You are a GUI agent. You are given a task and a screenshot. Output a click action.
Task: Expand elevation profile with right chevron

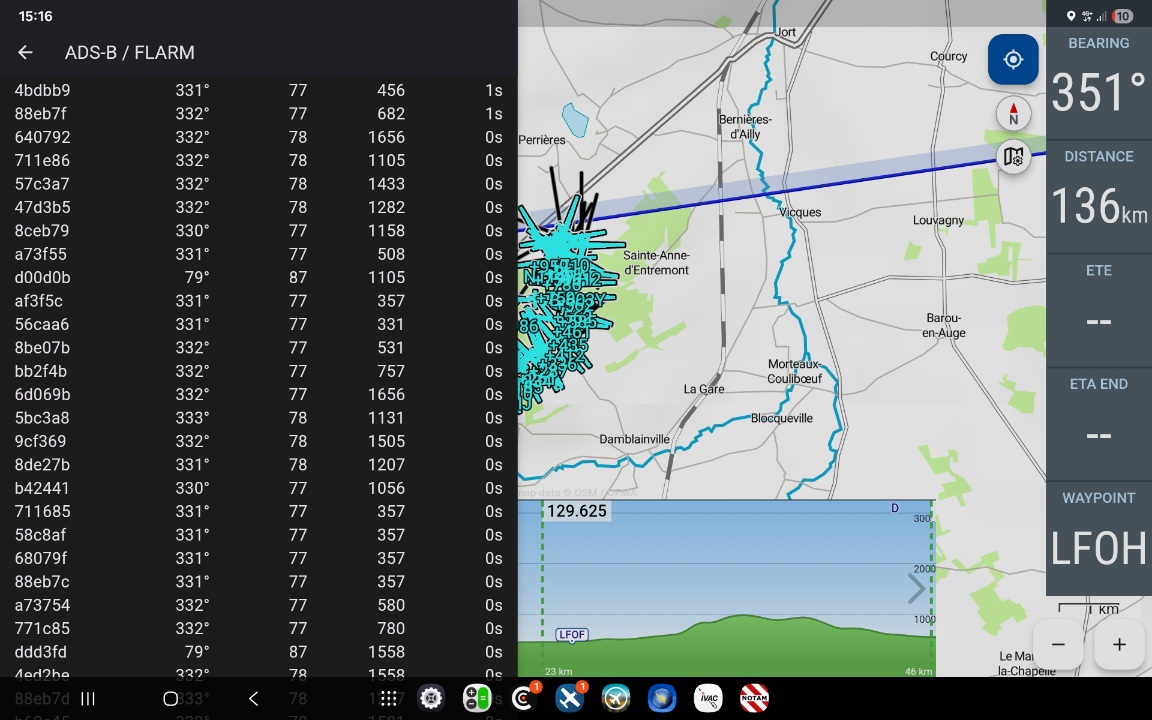[x=916, y=589]
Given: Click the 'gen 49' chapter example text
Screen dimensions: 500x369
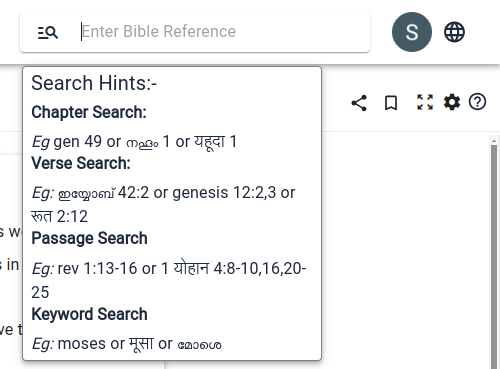Looking at the screenshot, I should click(77, 142).
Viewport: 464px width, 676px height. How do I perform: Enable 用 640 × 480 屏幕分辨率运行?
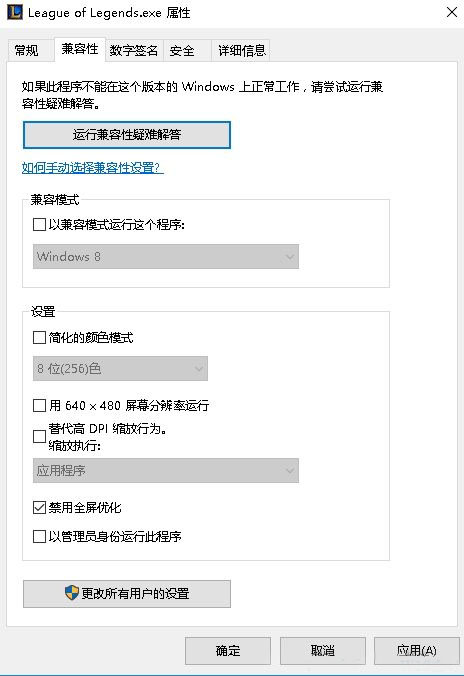[x=39, y=406]
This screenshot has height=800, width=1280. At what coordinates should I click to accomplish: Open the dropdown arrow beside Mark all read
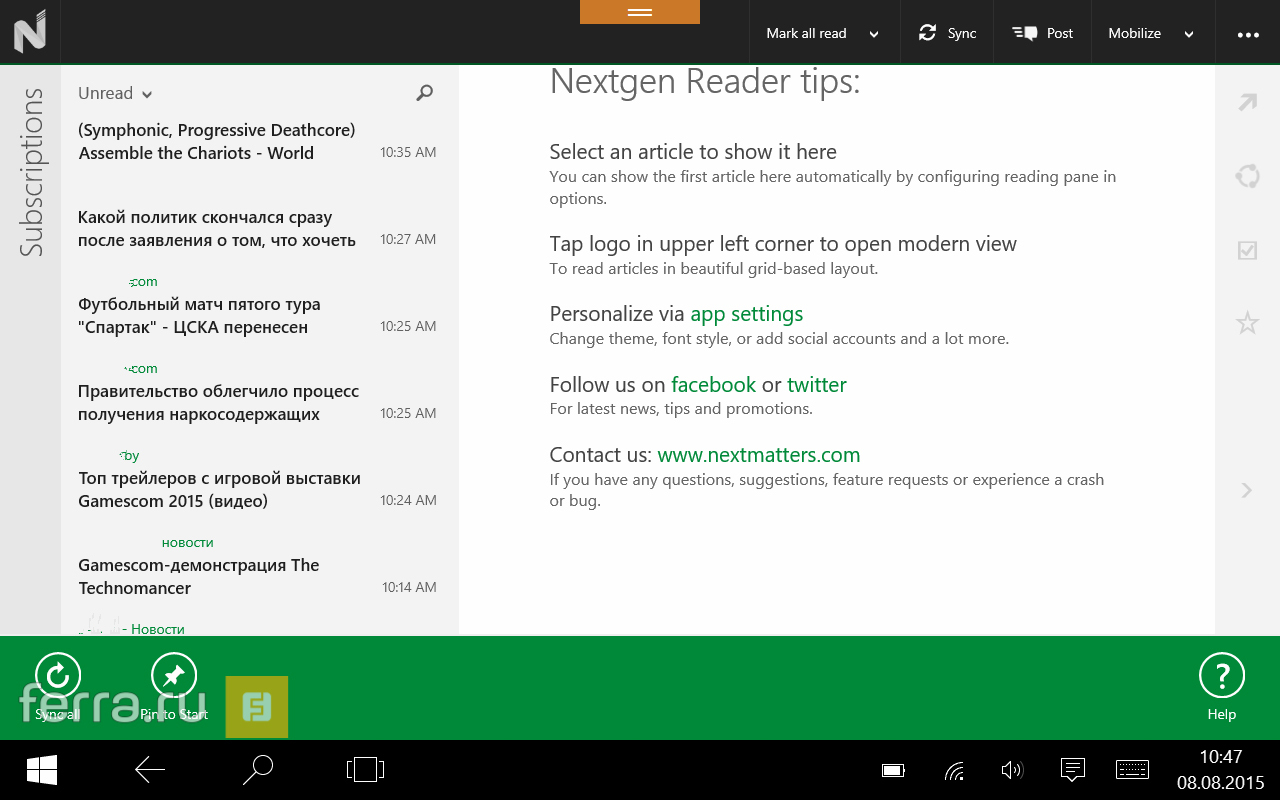(x=874, y=34)
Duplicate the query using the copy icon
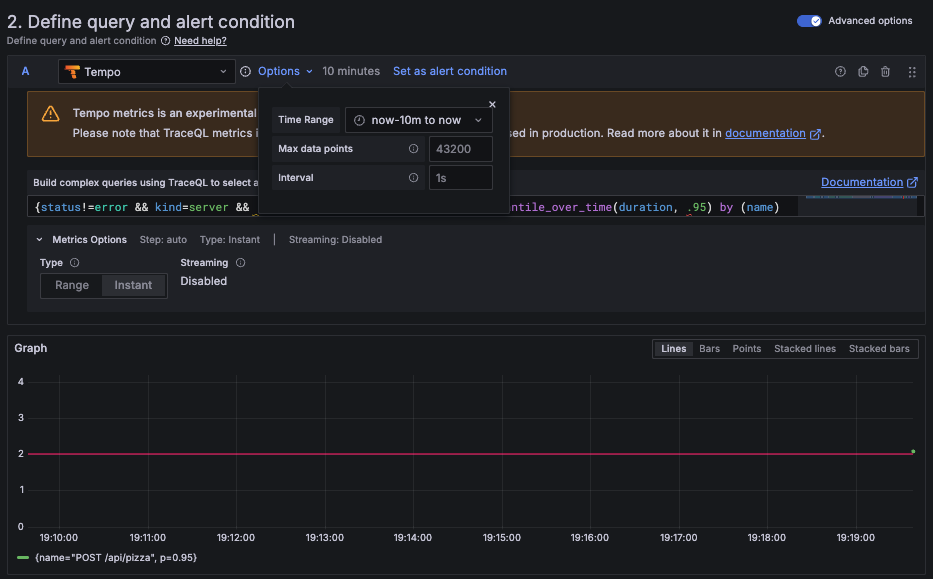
_ _ _ _
◆ Problem to solve ◆
A verbatim copy of the records is needed, with all images omitted.

◆ Answer space ◆
You are a GUI agent. You are given a task and a screenshot. Output a click action.
Task: Expand elevation profile with right chevron

[x=916, y=589]
Given: Click the 'gen 49' chapter example text
Screen dimensions: 500x369
Looking at the screenshot, I should click(77, 142).
Viewport: 464px width, 676px height. How do I perform: Enable 用 640 × 480 屏幕分辨率运行?
[x=39, y=406]
This screenshot has height=800, width=1280. At what coordinates should I click to accomplish: Open the dropdown arrow beside Mark all read
(x=874, y=34)
Duplicate the query using the copy icon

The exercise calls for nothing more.